Words of comfort

Slices

Prepare

Think of a time when you experienced God’s comfort. Did that help you to offer comfort to others?

Bible passage

2 Corinthians 1:1–11

1 Paul, an apostle of Christ Jesus by the will of God, and Timothy our brother,

To the church of God in Corinth, together with all his holy people throughout Achaia:

Grace and peace to you from God our Father and the Lord Jesus Christ.

Praise to the God of all comfort

Praise be to the God and Father of our Lord Jesus Christ, the Father of compassion and the God of all comfort, who comforts us in all our troubles, so that we can comfort those in any trouble with the comfort we ourselves receive from God. For just as we share abundantly in the sufferings of Christ, so also our comfort abounds through Christ. If we are distressed, it is for your comfort and salvation; if we are comforted, it is for your comfort, which produces in you patient endurance of the same sufferings we suffer. And our hope for you is firm, because we know that just as you share in our sufferings, so also you share in our comfort.

We do not want you to be uninformed, brothers and sisters, about the troubles we experienced in the province of Asia. We were under great pressure, far beyond our ability to endure, so that we despaired of life itself. Indeed, we felt we had received the sentence of death. But this happened that we might not rely on ourselves but on God, who raises the dead. 10 He has delivered us from such a deadly peril, and he will deliver us again. On him we have set our hope that he will continue to deliver us, 11 as you help us by your prayers. Then many will give thanks on our behalf for the gracious favour granted us in answer to the prayers of many.

——————

◆ **TASK TO COMPLETE**:
Summarize the text on words of comfort in two sentences.

(Pixel coordinate grounding data)
——————

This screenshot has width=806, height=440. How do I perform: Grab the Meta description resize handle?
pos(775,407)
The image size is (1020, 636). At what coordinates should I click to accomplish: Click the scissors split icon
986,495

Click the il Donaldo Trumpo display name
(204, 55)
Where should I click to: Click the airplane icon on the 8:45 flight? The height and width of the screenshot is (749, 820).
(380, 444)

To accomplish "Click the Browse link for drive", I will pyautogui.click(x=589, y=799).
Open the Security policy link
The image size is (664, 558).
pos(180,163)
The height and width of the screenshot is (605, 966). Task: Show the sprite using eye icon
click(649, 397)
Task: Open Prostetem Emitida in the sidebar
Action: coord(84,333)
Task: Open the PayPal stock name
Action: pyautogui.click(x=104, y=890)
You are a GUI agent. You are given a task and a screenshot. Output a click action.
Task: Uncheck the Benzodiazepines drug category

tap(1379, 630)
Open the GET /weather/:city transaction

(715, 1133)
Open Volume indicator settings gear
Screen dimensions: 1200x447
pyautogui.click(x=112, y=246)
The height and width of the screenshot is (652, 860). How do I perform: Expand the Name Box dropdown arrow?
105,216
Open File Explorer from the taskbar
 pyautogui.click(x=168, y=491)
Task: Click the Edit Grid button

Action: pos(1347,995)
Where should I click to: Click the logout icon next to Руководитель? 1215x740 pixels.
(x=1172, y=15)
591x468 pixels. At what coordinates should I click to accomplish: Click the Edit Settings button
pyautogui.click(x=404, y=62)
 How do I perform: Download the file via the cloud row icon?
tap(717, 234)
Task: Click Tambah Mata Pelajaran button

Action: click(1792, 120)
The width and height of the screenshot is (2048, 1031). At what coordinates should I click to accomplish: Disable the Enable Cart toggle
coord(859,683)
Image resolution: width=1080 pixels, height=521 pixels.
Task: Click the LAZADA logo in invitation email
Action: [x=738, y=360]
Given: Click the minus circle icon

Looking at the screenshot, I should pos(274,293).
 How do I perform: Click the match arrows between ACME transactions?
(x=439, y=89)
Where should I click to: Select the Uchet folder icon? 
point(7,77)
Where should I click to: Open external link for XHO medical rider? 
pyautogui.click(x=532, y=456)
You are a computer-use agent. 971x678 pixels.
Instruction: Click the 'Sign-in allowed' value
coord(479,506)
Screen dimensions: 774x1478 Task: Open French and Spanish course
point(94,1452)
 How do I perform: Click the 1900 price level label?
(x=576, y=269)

——————

◆ **TASK SOLUTION**:
Paul and Timothy greet the church of God in Corinth and praise God as the God of all comfort, who comforts them in their troubles so that they can comfort others in any trouble. They then describe troubles in the province of Asia so severe that they despaired of life, which taught them to rely on God, who delivered them and will deliver them again as the Corinthians help by their prayers.